TEXT SHOWN Start Marker

I think this manuscript will be stronger if the following points can be explored or clarified:

  1. Table 2 is not standard three-line grid.
  2. The X axis can be used x days instead of xx hours.
  3. The format of References is not consistent.

Author Response

Responses to reviewer 1 comments

We thank the reviewer's efforts for reviewing our manuscript. We revised the manuscript based on the reviewer's comments and suggestions in the revised manuscript.

Point 1. Table 2 is not a standard three-line grid.

Response 1: Table 2 was modified as suggested in the revised manuscript.

Point 2. The X axis can be used x days instead of xx hours.

Responses 2: The X-axis was modified using the day as a unit in the revised manuscript.

Point 3. The format of References is not consistent.

Response 3: The formant of references was modified using a consistent format in the revised manuscript.

Reviewer 2 Report

This article deals with a very important topic , for which reliable data are needed. Interesting data are presented that deserve to be taken into account.

Some questions and observations:

I do not understand the sentence referring to Figure 1. It is confusing. Can you please reformulate.

 

I suggest and encourage an analysis between the expression of other coagulation factors, such as Von Willebrand factor binding protein.   And assess if there is any association.

TEXT SHOWN End Marker
DATA SHOWN Start Marker

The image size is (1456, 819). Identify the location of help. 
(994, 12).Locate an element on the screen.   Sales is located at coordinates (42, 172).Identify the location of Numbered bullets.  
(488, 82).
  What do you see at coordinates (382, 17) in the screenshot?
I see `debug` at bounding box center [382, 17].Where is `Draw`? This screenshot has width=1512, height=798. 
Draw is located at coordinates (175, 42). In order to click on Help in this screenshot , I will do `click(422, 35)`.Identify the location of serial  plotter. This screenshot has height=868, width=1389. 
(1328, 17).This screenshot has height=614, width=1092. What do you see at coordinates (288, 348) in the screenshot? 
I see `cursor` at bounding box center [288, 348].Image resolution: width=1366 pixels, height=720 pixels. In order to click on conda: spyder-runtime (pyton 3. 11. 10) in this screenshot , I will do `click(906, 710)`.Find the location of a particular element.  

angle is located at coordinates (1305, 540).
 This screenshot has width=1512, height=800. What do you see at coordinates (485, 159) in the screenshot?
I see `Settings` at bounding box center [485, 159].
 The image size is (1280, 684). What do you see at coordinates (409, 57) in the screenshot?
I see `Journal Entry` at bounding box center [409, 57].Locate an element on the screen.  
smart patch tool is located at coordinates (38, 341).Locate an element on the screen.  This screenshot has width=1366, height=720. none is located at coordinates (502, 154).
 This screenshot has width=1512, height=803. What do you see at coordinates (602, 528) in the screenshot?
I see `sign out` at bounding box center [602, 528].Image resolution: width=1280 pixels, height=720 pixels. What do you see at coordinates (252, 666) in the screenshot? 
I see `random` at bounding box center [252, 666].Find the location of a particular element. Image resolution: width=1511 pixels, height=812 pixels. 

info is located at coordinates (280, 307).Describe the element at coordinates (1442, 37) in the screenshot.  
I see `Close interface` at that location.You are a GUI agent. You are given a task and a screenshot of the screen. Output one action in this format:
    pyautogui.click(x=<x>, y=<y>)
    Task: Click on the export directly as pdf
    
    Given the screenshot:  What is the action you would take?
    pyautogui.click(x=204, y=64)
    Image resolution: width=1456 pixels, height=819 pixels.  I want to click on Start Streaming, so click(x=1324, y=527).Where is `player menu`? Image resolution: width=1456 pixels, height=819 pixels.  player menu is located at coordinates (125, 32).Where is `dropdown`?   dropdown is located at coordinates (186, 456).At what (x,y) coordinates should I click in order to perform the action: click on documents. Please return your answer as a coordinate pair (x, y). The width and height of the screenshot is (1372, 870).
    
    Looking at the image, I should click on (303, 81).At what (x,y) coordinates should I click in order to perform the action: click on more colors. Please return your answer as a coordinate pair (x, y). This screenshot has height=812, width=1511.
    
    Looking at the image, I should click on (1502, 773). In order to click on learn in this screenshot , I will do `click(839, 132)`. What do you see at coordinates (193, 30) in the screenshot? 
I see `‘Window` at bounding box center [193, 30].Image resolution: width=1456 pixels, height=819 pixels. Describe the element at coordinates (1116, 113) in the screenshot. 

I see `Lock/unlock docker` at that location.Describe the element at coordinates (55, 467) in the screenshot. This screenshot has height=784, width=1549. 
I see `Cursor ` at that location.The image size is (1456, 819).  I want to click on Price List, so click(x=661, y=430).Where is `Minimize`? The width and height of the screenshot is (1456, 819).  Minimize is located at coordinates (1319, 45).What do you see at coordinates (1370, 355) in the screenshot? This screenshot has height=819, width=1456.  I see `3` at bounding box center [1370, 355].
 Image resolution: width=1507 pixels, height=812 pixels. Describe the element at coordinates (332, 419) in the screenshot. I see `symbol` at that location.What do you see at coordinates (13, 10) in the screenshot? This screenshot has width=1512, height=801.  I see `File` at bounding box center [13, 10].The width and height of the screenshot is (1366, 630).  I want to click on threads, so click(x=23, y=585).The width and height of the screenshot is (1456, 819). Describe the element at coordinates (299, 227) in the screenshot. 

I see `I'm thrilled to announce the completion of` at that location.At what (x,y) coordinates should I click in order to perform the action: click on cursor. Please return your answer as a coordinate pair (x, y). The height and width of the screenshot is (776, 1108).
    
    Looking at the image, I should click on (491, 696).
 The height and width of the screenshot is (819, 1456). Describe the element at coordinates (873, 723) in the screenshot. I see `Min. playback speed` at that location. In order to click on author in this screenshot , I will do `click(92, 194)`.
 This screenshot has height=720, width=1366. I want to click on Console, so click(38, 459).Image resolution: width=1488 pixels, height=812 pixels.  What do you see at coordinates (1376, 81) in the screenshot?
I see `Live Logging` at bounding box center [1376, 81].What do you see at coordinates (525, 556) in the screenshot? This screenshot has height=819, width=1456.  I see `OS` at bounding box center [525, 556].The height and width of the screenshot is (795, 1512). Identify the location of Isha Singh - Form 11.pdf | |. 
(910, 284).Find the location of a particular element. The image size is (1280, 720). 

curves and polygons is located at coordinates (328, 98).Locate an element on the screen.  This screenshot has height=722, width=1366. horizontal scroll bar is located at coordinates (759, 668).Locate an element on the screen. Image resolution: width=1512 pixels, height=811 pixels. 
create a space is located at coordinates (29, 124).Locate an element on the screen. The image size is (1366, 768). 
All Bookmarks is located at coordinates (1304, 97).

DATA SHOWN End Marker

◆ WHAT THIS EXERCISE ASKS ◆
**1)** According to the peer review text, what unit did the authors use for the X axis after revising it?
**2)** Reproduce the peer review text from "Response 1: Table" to "Point 3. The format of References is not consistent.".

◆ SOLUTIONS TO EACH TASK ◆
**1)** The day.

**2)**
Response 1: Table 2 was modified as suggested in the revised manuscript.

Point 2. The X axis can be used x days instead of xx hours.

Responses 2: The X-axis was modified using the day as a unit in the revised manuscript.

Point 3. The format of References is not consistent.